Inside, Del Mar and his men were now panic-stricken. Some of them desperately tried to plug the hole. But it was hopeless. Others fell, fainting, from the poisonous gases that were developed.
Of them all, Del Mar’s was the only cool head.
He realized that all was over. There was nothing left to do but what other submarine heroes had done in better causes. He seized a piece of paper and hastily wrote:
Tell my emperor I failed only because
Craig Kennedy was against
me.—Del Mar.
He had barely time to place the message in a metal float near-by. Down the submarine, now full of water, sank.
With his last strength he flung the message clear of the wreckage as it settled on the mud on the bottom of the bay.
Burnside and I could but stare in grim satisfaction at the end of the enemy of ourselves and our country.
. . . . . . .
Up the hillside plodded Professor Arnold still in his wild disguise as the hermit.

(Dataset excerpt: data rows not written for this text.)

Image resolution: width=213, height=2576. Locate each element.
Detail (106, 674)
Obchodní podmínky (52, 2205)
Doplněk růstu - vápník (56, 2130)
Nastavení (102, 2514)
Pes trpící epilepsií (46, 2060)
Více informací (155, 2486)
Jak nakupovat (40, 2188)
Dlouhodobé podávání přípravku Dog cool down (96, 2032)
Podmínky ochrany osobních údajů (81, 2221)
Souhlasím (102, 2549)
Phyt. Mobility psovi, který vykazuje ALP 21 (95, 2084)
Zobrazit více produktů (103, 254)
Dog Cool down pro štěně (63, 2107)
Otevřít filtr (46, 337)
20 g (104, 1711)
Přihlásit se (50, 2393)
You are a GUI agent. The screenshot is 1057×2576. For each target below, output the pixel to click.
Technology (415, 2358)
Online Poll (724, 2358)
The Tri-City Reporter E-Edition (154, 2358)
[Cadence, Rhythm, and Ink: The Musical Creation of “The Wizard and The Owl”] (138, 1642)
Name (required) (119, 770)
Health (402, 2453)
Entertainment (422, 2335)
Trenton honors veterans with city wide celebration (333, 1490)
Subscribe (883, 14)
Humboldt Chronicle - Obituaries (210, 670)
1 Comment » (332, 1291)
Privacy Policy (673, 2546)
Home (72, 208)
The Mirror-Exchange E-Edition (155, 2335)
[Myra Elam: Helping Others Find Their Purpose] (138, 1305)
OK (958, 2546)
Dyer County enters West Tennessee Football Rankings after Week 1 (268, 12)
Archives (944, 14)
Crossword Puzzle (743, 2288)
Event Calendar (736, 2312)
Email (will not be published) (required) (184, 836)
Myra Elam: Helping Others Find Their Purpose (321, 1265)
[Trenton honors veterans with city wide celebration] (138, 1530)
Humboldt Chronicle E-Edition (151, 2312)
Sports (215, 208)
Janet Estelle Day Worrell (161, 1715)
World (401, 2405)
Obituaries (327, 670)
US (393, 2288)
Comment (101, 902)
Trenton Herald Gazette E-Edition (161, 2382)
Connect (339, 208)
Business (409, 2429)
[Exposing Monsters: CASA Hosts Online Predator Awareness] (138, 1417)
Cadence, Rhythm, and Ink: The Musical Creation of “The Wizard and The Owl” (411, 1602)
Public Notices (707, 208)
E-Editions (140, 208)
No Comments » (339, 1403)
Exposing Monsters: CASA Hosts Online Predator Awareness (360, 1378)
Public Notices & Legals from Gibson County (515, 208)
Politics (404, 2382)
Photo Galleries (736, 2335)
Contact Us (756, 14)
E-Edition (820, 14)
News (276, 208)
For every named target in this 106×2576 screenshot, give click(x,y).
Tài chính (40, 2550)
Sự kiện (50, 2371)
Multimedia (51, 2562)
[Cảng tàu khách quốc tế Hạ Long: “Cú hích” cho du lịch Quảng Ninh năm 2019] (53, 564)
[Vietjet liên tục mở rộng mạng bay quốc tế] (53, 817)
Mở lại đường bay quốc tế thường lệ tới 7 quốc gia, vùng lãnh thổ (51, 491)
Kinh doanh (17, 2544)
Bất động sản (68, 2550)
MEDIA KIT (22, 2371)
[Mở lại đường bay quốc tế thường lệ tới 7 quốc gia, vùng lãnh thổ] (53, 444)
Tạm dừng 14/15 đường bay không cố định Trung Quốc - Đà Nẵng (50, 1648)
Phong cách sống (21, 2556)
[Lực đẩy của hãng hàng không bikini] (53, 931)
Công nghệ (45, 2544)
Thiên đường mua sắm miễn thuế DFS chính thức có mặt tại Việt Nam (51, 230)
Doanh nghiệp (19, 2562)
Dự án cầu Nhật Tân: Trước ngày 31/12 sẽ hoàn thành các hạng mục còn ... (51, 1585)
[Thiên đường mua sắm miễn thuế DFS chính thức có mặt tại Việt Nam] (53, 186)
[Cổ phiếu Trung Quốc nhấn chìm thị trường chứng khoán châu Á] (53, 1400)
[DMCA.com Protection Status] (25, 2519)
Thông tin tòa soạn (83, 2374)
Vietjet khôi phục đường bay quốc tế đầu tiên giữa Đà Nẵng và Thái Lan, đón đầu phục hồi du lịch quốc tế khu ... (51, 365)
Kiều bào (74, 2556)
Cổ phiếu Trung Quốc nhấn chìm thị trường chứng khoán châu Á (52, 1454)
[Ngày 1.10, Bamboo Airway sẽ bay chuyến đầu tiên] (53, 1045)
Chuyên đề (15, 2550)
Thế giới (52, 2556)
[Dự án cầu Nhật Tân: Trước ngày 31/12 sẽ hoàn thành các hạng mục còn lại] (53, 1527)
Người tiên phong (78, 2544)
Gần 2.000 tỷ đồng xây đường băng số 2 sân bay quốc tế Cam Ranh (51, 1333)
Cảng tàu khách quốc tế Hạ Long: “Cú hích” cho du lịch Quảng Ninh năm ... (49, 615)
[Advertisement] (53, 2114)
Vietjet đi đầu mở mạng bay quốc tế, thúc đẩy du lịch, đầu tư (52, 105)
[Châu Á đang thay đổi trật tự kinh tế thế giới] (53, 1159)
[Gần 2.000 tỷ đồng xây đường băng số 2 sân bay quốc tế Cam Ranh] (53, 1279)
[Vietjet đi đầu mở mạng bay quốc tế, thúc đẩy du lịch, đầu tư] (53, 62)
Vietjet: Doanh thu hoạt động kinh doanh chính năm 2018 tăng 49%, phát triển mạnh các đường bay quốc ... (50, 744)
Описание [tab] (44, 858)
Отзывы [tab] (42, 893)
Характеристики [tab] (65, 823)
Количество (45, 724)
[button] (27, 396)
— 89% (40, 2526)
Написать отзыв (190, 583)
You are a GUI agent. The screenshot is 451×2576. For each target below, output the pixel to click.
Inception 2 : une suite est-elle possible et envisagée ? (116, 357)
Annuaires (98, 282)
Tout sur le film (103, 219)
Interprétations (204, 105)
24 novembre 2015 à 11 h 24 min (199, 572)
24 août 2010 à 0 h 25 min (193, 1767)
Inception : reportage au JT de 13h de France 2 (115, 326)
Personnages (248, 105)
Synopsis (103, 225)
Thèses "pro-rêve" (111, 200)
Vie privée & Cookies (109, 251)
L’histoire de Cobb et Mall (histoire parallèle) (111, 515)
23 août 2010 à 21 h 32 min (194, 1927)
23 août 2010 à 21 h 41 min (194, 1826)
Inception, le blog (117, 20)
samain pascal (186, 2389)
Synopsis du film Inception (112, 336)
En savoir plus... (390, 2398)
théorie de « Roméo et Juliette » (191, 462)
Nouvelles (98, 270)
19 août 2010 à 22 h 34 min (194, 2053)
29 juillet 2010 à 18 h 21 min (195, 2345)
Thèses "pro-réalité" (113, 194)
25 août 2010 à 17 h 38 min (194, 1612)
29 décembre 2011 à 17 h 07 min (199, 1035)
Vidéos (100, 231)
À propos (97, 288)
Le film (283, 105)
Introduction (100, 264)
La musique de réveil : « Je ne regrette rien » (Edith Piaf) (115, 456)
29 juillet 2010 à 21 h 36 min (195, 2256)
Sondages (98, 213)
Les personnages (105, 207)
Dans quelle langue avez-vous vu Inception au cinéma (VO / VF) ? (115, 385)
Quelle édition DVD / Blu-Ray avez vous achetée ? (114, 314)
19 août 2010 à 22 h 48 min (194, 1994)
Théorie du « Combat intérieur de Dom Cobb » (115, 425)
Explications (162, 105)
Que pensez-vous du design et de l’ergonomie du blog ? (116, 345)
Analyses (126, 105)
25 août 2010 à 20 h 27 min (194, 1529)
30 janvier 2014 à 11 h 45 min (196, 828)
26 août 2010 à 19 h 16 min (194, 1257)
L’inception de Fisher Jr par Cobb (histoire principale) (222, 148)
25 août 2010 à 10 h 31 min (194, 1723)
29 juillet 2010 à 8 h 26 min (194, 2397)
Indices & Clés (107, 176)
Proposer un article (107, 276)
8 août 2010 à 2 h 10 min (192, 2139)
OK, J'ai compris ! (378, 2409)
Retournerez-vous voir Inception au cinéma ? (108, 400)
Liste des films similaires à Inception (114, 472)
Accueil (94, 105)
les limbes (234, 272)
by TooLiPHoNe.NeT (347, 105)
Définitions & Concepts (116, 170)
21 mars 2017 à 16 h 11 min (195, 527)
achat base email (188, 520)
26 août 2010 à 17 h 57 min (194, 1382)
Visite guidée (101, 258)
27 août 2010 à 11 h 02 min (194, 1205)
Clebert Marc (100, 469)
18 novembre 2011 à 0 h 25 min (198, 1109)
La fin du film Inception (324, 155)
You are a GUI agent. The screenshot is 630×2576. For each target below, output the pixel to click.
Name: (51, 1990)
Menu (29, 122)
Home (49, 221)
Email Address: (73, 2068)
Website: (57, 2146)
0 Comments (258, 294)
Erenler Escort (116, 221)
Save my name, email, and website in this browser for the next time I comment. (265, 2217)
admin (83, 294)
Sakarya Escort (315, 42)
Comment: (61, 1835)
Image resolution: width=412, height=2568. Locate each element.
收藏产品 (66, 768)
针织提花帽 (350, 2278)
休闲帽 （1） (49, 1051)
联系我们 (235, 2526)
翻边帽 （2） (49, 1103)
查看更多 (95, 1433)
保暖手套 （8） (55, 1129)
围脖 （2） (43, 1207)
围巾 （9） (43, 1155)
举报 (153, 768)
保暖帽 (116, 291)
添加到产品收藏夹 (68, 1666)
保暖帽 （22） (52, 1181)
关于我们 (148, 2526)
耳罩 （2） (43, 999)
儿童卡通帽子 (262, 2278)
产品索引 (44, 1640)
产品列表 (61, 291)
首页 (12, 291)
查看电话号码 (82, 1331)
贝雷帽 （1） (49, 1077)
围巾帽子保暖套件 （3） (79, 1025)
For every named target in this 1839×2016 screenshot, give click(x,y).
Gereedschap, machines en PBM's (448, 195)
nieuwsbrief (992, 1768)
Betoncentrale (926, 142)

Now and then he turned and cast an anxious glance out over the bay at the fast disappearing periscope of the submarine.
Once he paused. That was when he saw the hydroaeroplane with Burnside and myself carrying the wireless torpedo.
Again he paused as he plodded up, this time with a gasp, of extreme satisfaction. He has seen the water-spout and heard the explosion that marked the debacle of Del Mar.
The torpedo had worked. The most dangerous foreign agent of the coalition of America’s enemies was dead, and his secrets had gone with him to the bottom of the sea. Perhaps no one would ever know what the nation had been spared.
He did not pause long, now. More eagerly he plodded up the hill, until he came to the hut.
He pushed open the door. There lay Elaine, still bound. Quickly he cut the cords and tore the gag from her mouth.
As he did so, his own beard fell off. He was no longer the hermit. Nor was he what I myself had thought him, Arnold.
“Craig!” cried Elaine in eager surprise.
Kennedy said not a word as he grasped her two hands.
“And you were always around us, protecting Walter and me,” she half laughed, half cried hysterically. “I knew it—I knew it!”
Kennedy said nothing. His heart was too happy.
“Yes,” he said simply, as he gazed deeply into her great eyes, “my work on the case is done.”